You may have noticed the signage popping up in Sandy Hill about a new student housing project called Théo.
Located in the former Constitution Building, which prior to that was called the Bourque Building, at 305 Rideau, Théo will provide housing services for over 500 students in 326 one- to four-bedroom units. These will be independent one-bedroom units at $1500/month or shared kitchen and common area units for multiple-bedroom suites at $675/occupant. Amenities offered include all utilities, WIFI, monthly cleaning, sports and arts facilities, guest suites for parents and visitors. Prospective tenants can submit personal information such as hobbies, entertainment preferences and fields of study to Théo’s matching software program and the building rental agents will attempt to put together convivial housing arrangements in the multiple-bedroom units.

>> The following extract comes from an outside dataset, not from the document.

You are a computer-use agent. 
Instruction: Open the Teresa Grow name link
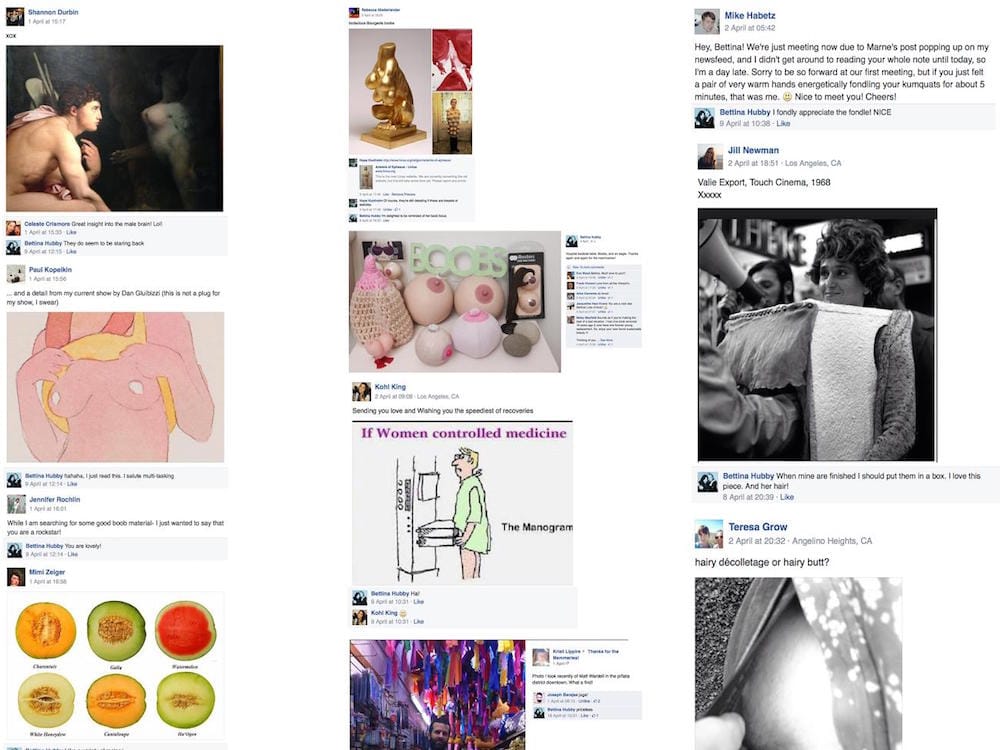(x=758, y=527)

As Théo lease advisor Cora Wallace-Wade puts it, “Théo is a housing service provider rather than just a landlord.” Security is provided for the building 24/7 and access is by FOBs, the number of which are limited to one per tenant. Limited parking, 40 underground spaces, is contemplated with a further 20 above ground slated for staff and servicing.
Théo is owned by the Katasa Group which is wholly owned by Gatineau developer Sam Chowieri. Katasa has been active in condominium and retirement home developments on the Quebec side for over 30 years and has recently started condo and retirement home projects in Ottawa. Total renovation of the building, purchased in 2017, is underway with Doran Construction as the prime contractor. They have committed to eight of the 11 floors being completed by September and the remaining three soon thereafter.
Interest in the project is building and a kickoff party at the Happy Goat in late November drew 150 people. As university attendance decisions are made in the prospective first year cohort, a prime market segment for Théo, expectations are for 20% to be subscribed by January. Théo staff are well aware they are competing with the recently expanded offerings from the university both on Rideau and the newly opened Annex. Relations with the University have been described as frosty by Théo but they are confident that with their competitive rates and the enhanced amenities they will do well.
So what does it all mean for Sandy Hillers? Increasing housing options for university students away from Sandy Hill’s residential areas can only be viewed as a positive. Five hundred students translates roughly to 16 bunkhouses. Similarly for Rideau St., refurbishing and repurposing an empty and derelict office building for one with a human presence can only be considered a plus. Wish them luck.